Sunday, March 2, 2008

29. Allens Cay and Normans Cay


Sometimes you meet someone and you just click. That was the way we felt with Merle and Nick. On Thursday, Feb. 7 we were sorry to have to say goodbye to them and we promised to keep in touch. We left Nassau bound for Allens Cay in the company of Sadie A, Finisterre, C-Drifters and Superior Grace. We went over the Yellow Banks, so called because the water is very shallow and can appear yellowish in tone indicating very shallow areas. Areas that are quite dark can either be grass and rock and I still have a hard time deciding which it is. It has caused some anxious moments.

Allens Cay is one of remaining habitats of iguanas in the Bahamas.


This is the primary reason boaters stop here. These scaly creatures, about the size of a dachshund, are protected in their wild state. When we went ashore, the beach contained maybe 30 to 40 motionless iguanas poised silently in their watchfulness. As we stood quietly, so did they. When we moved, their eyes followed our every move.

They appear tame but definitely are not. They have a sharp bite and cannot distinguish between your hand and a tasty morsel. Visitors are asked not to bring pets ashore and not to feed them. They appeared relatively curious. One young man had dived for conch and had brought the conch to the beach where he was trying to figure out how he was going to get the conch out of the shell. One larger iguana kept going closer and closer trying to see what he was doing. He appeared quite fearless (the iguana and not the young man). Probably it was a she and not a he. Ha, ha!

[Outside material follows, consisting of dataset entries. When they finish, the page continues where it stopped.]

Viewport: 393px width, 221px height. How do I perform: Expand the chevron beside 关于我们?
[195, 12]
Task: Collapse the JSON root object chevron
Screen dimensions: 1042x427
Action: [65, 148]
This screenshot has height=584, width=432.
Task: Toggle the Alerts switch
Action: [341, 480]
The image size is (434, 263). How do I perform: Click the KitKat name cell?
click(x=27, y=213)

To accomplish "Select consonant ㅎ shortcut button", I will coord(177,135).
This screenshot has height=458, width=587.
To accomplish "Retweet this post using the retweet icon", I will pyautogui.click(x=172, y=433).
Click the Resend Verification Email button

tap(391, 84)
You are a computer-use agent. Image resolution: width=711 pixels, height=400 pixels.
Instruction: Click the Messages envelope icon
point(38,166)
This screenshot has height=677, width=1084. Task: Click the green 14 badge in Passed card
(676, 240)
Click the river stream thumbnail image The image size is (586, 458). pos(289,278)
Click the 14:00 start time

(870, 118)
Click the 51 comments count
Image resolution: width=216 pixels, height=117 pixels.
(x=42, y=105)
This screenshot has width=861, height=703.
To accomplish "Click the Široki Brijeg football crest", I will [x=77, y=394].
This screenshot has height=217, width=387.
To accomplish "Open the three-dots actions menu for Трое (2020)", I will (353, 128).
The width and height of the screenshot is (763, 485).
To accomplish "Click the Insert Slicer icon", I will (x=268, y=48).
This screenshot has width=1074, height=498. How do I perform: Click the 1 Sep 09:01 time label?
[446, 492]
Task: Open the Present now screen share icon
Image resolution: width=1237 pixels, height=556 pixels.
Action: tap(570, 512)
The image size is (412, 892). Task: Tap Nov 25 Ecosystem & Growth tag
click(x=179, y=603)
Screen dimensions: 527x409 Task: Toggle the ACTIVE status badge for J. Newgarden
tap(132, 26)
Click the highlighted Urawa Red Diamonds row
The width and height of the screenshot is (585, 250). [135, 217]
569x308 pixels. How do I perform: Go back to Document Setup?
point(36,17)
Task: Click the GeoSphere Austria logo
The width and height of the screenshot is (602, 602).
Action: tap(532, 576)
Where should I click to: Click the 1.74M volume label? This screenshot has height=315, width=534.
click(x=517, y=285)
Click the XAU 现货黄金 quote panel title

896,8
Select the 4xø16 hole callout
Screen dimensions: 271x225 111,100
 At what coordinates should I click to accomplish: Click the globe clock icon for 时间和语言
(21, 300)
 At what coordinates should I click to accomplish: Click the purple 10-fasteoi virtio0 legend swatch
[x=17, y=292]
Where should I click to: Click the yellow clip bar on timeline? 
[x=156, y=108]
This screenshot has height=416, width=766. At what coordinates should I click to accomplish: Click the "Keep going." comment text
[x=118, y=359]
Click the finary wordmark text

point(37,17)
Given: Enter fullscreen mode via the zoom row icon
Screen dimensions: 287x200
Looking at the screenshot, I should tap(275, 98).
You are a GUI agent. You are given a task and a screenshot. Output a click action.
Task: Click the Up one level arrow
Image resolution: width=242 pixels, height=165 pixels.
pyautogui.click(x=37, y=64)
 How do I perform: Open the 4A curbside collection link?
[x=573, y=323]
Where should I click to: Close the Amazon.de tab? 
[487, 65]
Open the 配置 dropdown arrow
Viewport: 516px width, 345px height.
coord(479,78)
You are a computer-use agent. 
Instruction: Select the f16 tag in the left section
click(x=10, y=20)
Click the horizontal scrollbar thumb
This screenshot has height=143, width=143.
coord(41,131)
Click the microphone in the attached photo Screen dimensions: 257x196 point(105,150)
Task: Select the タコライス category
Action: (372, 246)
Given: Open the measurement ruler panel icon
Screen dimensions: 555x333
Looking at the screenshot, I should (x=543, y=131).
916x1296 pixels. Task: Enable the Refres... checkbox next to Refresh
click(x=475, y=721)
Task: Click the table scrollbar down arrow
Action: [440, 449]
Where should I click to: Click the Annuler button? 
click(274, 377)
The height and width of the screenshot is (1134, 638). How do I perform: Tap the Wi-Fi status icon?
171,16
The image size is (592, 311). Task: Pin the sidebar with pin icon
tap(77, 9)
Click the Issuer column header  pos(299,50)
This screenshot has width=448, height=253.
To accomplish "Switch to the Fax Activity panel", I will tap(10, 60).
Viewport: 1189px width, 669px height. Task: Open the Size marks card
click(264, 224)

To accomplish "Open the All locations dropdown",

The next day it was only a three hour sail to Normans Cay.


Here is Roman on his own deserted island


In the middle of the anchorage was an almost totally submerged C-46 transport plane. Normans Cay is one of the largest islands in the Exuma chain of islands. In the 70’s and the early 80’s it was famous or rather infamous as the base of a Columbian drug smuggler, Carlos Leder. We met one cruiser who told us that the first time he and his wife came to the Bahamas, they dropped anchor off Normans Cay and men came out in boats and machine guns and sprayed the water in front of their boat with bullets “encouraging” them to move on. Apparently the Bahamian government asked the United States for assistance and the DEA broke up the smuggling ring. The drug ring left everything as it was.



Big explorer

Walking around the island, we saw the abandoned buildings, roads, docks and even motor vehicles which litter the property. All of the buildings have fallen into disrepair and are rotting. We walked along a road which leads to an airstrip which is now used by charter aircraft.
Beyond the airstrip, there are several private residences as well as one small resort, MacDuffs.

It is like the setting of an old movie with a long wooden bar with high bar stools, large overhead fans and an attractive outside dining area. We had some refreshing cold beer at the bar before we walked back to the other side of the island where we were anchored.

On the way back, Roman climbed up one of the trees and knocked off 5 coconuts which we took back to the boat.

Sunset off Norman's Cay

1 comment:

Tom and Chris said...

We have been reading your posts regularly. Glad to see that you are having a good time and that there haven't been any new boat problems. We are counting the days till its our time to go south and its great to read your take on the areas you have been. Great pics by the way.